Senhor Fu, eu realmente te amo

Volume 4 - Capítulo 325

Senhor Fu, eu realmente te amo

Tuan Tuan sentava-se obedientemente na cadeirinha, sem a menor empolgação que deveria sentir ao ver o amigo da escolinha. Seu rostinho estava meio emburrado.

Tuan Tuan observava a "irmã bonita" que se abaixava enquanto era arrastada pelo amiguinho, ficando um pouco irritada. Ela não parecia ter muita paciência, pois puxou a mão bruscamente e repreendeu o amigo: "Docinho! Você consegue andar direito?!"

A criança olhou para a mulher antes de se virar e tentar correr. A mulher arqueou uma sobrancelha, agarrou as alças da calça do menino e o ergueu com uma mão, com a facilidade de quem pega um pintinho. Com voz firme, disse: "Docinho! Seja mais obediente!"

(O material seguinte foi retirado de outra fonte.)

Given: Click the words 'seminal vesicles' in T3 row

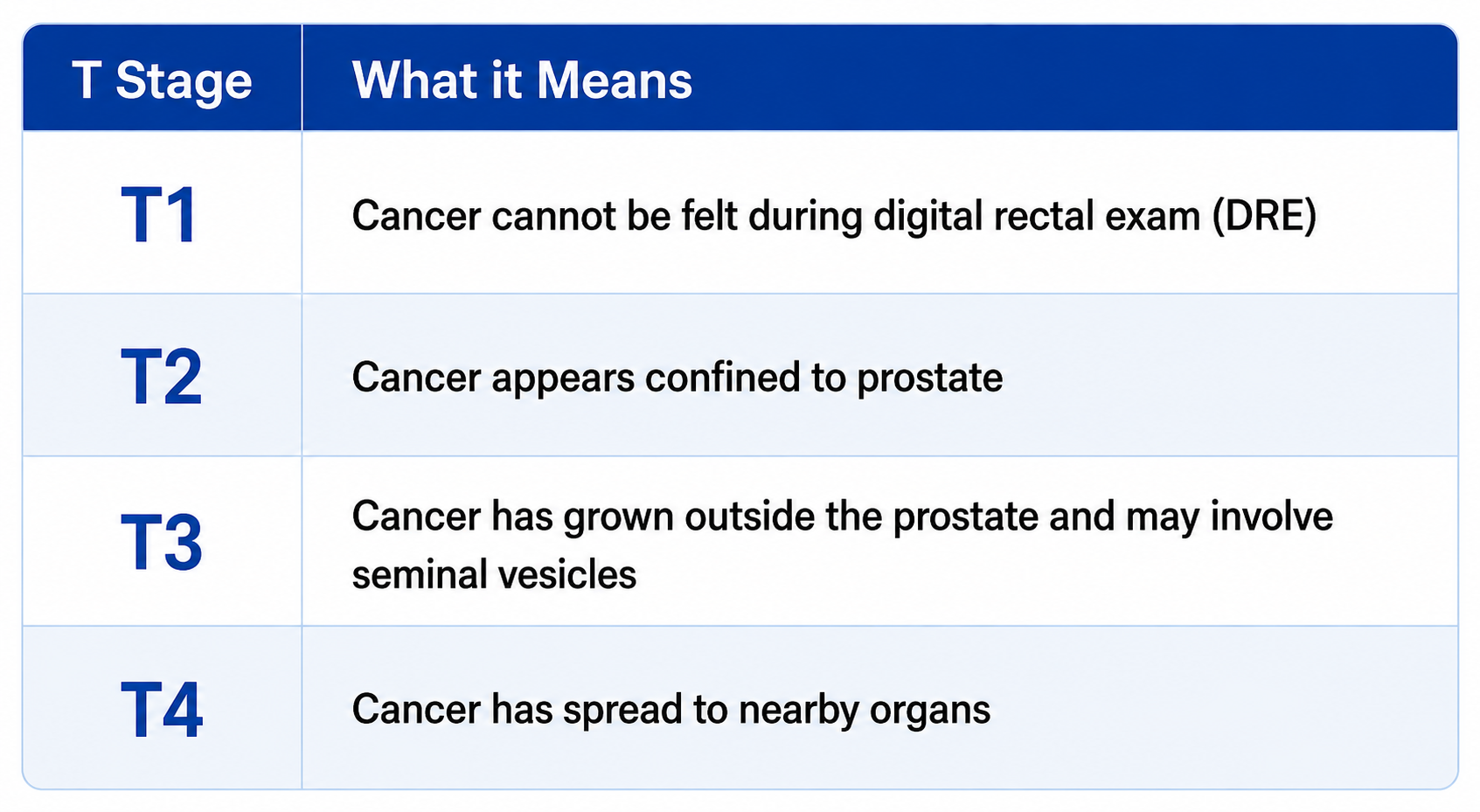Looking at the screenshot, I should (x=494, y=575).
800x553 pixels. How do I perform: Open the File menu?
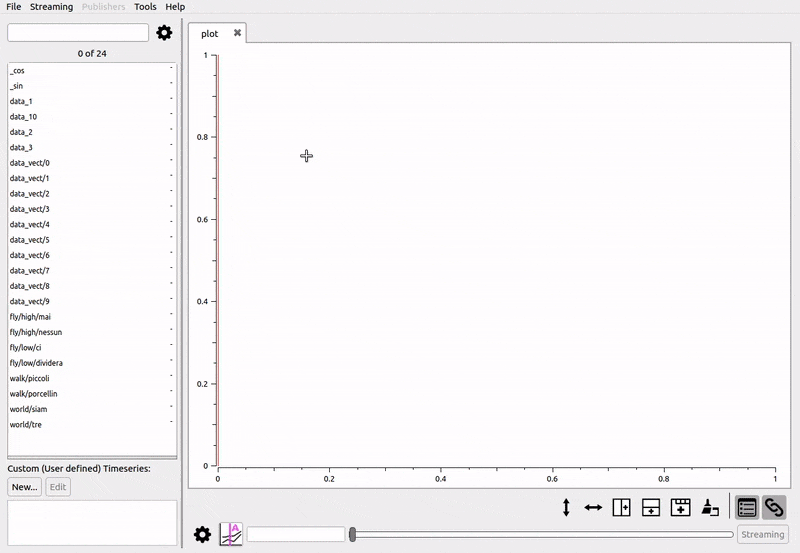(14, 7)
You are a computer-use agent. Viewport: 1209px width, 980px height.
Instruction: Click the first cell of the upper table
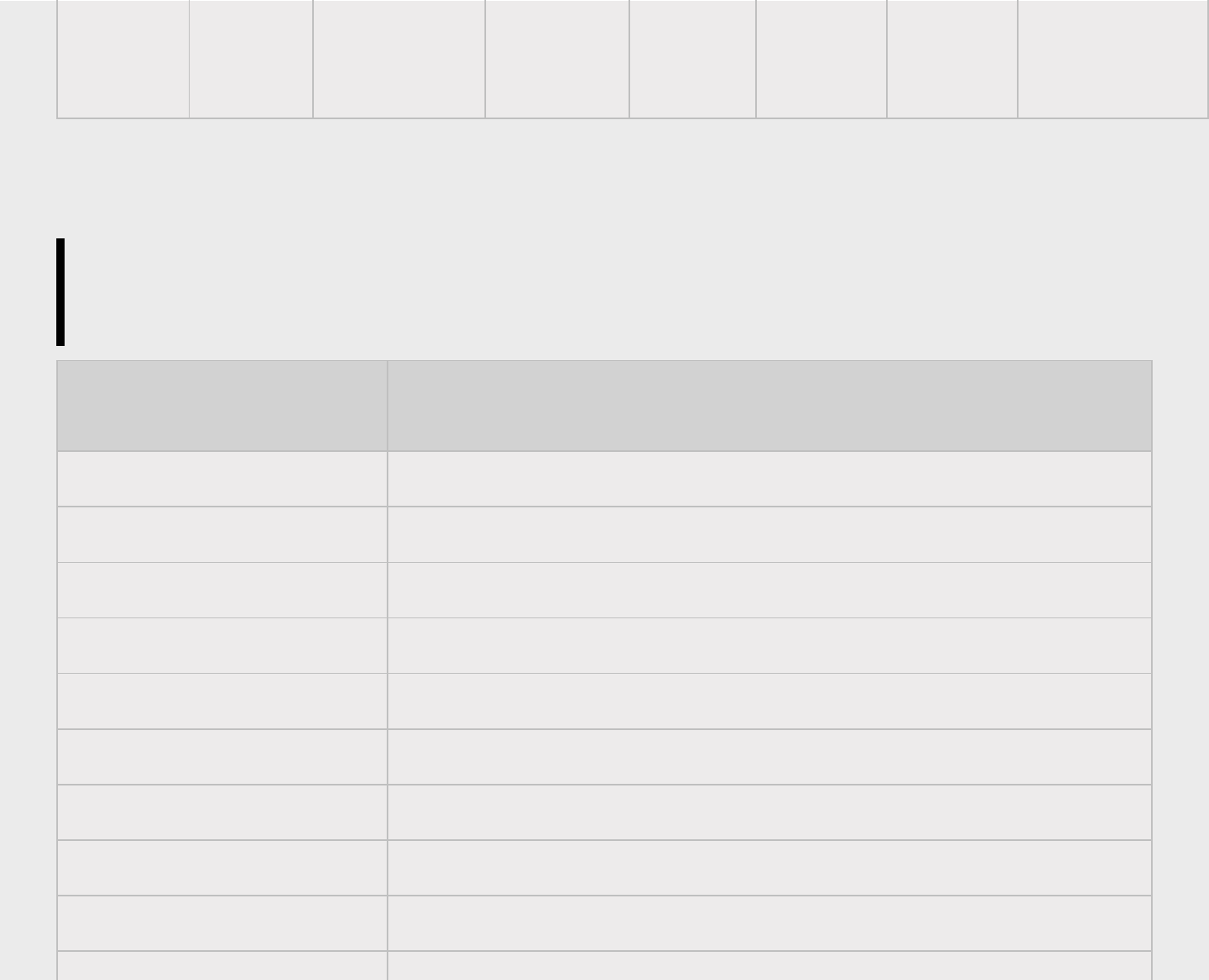(x=123, y=59)
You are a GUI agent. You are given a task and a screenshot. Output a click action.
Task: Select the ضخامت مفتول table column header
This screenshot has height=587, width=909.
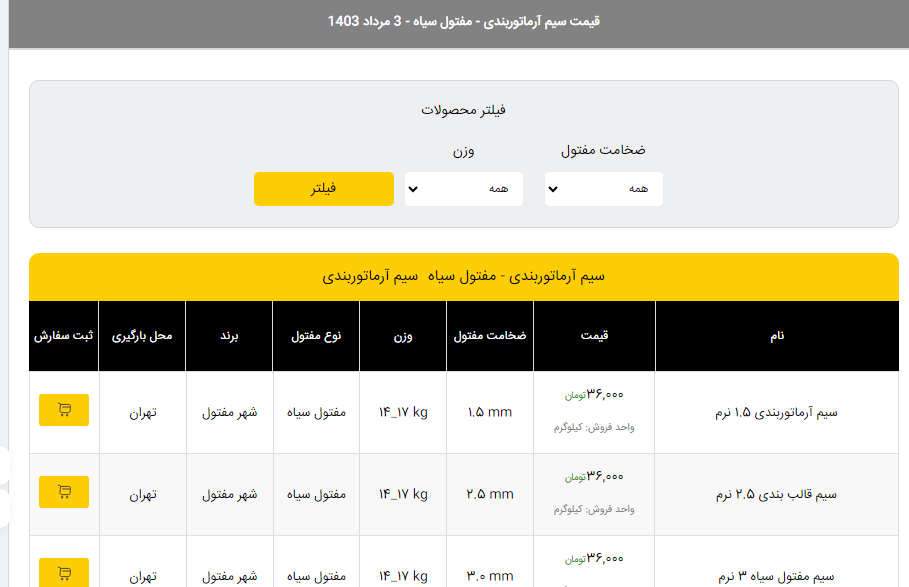(x=490, y=336)
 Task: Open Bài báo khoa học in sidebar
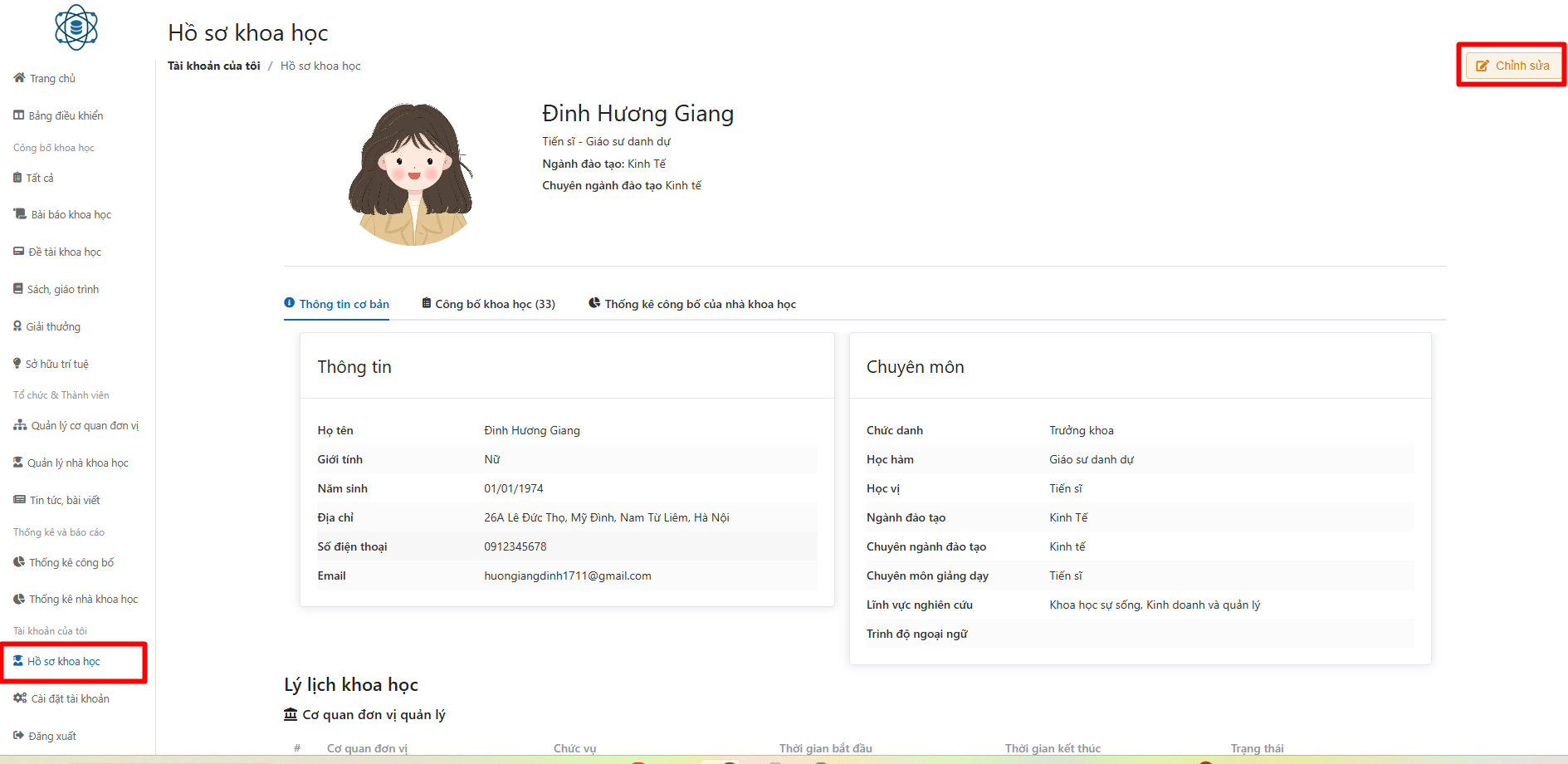coord(71,214)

Tuan Tuan achou que a "irmã bonita" era muito forte para levantar o Docinho com uma só mão, mas ainda achava que a sua mãe era a mais bonita! E a melhor!

"Aaaaaahhhhh me solta! Mamãe é má! Me solta!"

O garotinho se debatia no ar, tentando descer enquanto gritava sem parar, fazendo os passantes se virarem para olhar…

Os olhos de Tuan Tuan se arregalaram, enquanto seu rosto continuava emburrado. Que a "irmã bonita" era a mãe do Docinho! Ele achou que a mãe do Docinho era super brava!

"Eu posso te pôr no chão! Mas você precisa andar direitinho! Não seja tão burro a ponto de bater a testa hoje e machucar o queixo amanhã, que nem um idiota! Você já é feio, e ainda fica se machucando na cara!"

Lin Nuan ficou em silêncio, atônita. "..."

Que mãe feroz e direta!

Docinho se sentiu injustiçado com a bronca da mãe, e as bordas dos olhos ficaram vermelhas, parecendo que ia explodir em lágrimas. Ele parou de se debater e ficou pendurado molemente no braço da mãe, fazendo uma cara decidida, e disse: "Eu não sou feio! A vovó disse que eu sou o mais bonito!"

A mãe retrucou sem rodeios: "No coração da sua avó, você é o mais bonito, mesmo que seja um monte de cocô!"

Docinho chorou alto e gritou, aos prantos: "Mamãe é má! Não quero mais mamãe! Quero a vovó! Sou uma criança sem pai e sem amor! Não gosto da mamãe, não quero a mamãe! Quero fugir de casa com a vovó!"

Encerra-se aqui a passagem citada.